Segundo o texto sobre a nova articulação da comunidade negra, em que ano e em que cidade foi fundado o Comitê Democrático Afro-Brasileiro?

TEXTO FORNECIDO:
· · · · ·

Nova articulação


O interregno do Estado Novo inibiu a comunidade negra nacionalmente do ponto de vista organizacional e ideológico. Da mesma forma como as entidades populares e democráticas, sindicatos, associações culturais e outras ficaram sob a vigilância permanente dos órgãos de segurança e repressão, as organizações negras recuaram diante da situação. Passaram a se organizar como simples clubes de lazer, especialmente dançantes ou esportivos. Somente com a redemocratização, com a vitória dos Aliados e a derrota do nazismo, o negro começa a organizar-se outra vez de forma significativa.
Assim, em 1945 foi fundado, no Rio de Janeiro, o Comitê Democrático Afro-Brasileiro, o qual tinha como objetivos principais:
a convocação de uma Assembléia Constituinte;
anistia ampla e incondicional para os crimes políticos e conexos;
extinção do Tribunal de Segurança Nacional;
intensificação do esforço de guerra;
liberdade de palavra escrita e falada;
liberdade de agremiação;
direito de voto aos membros das Forças Armadas sem distinção de postos e direito a sua participação na Assembléia Constituinte;
direito de voto nos navios mercantes;
reconhecimento do direito de greve;
atamento de relações diplomáticas com a URSS;
autonomia sindical;
direito de sindicalização para o trabalhador das organizações autárquicas;
assistência ao trabalhador rural;
direito de sindicalização para as empregadas domésticas;
liberdade de culto às religiões afro-brasileiras;
ensino gratuito;
punição às empresas que fazem seleção racial e de cor;
abolição das seleções raciais e de cor na diplomacia;
abolição da seleção de cor nas escolas militares;
participação do negro nos assuntos de colonização e imigração;
democratização de todas as organizações negras, aproximando-as das organizações dos brancos;
fazer a aproximação das escolas de samba, clubes dançantes, associações religiosas, livrando-as da exploração política e comercial;
e criar escolas de alfabetização em todo o território nacional.
O Comitê propunha, ainda, a realização de um Congresso Popular Brasileiro, colaborar com o Congresso de Artistas Plásticos e também, entre outras coisas, o início de uma campanha para a construção de um monumento a José do Patrocínio.
Nessa mesma conjuntura de redemocratização surge, em 1944, o Teatro Experimental do Negro, no Rio de Janeiro, liderado por Abdias do Nascimento. Ensaiou e apresentou peças, dinamizou a consciência da negritude brasileira e editou um jornal, Quilombo, no qual o pensamento do grupo e a proposta do TEN se apresentava à opinião pública.

O TEN teve de experimentar grandes dificuldades, quer financeiras, quer ideológicas, suspendendo as suas atividades no palco, mas sempre procurando levantar o problema do negro. Nesse sentido, o TEN organizou o Instituto Nacional do Negro e ao mesmo tempo procurou imprimir às suas atividades um conteúdo de elite cultural negra. Sob sua influência foi convocada a Conferência Nacional do Negro, em 1949.

· · · · ·

TRECHO DA LISTAGEM:
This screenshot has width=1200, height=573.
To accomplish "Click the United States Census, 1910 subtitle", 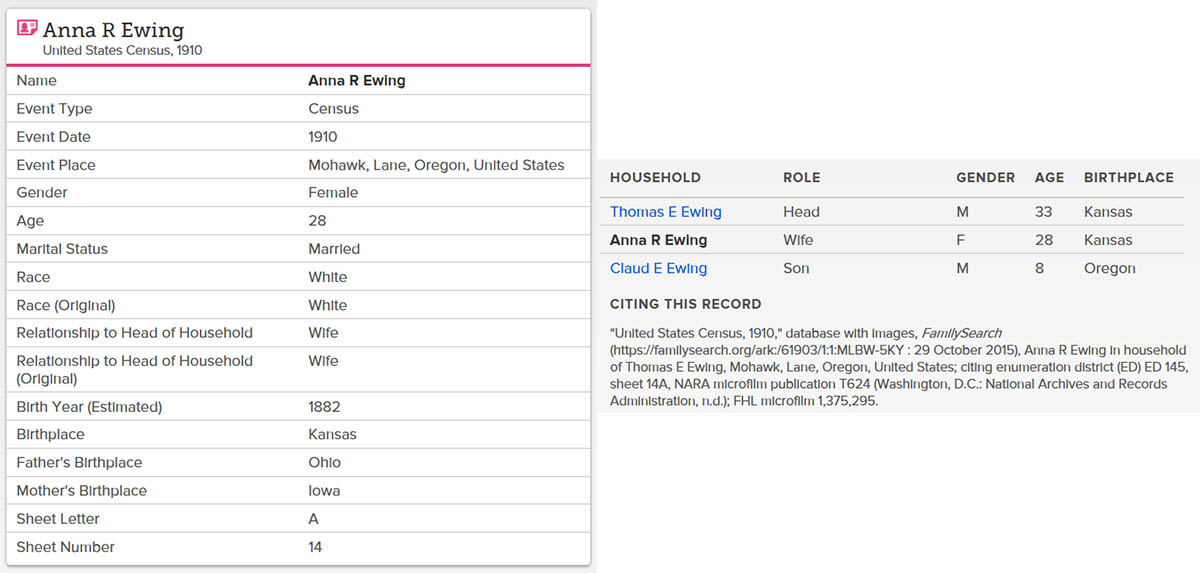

· · · · ·

RESPOSTA COMPLETA: Em 1945, no Rio de Janeiro.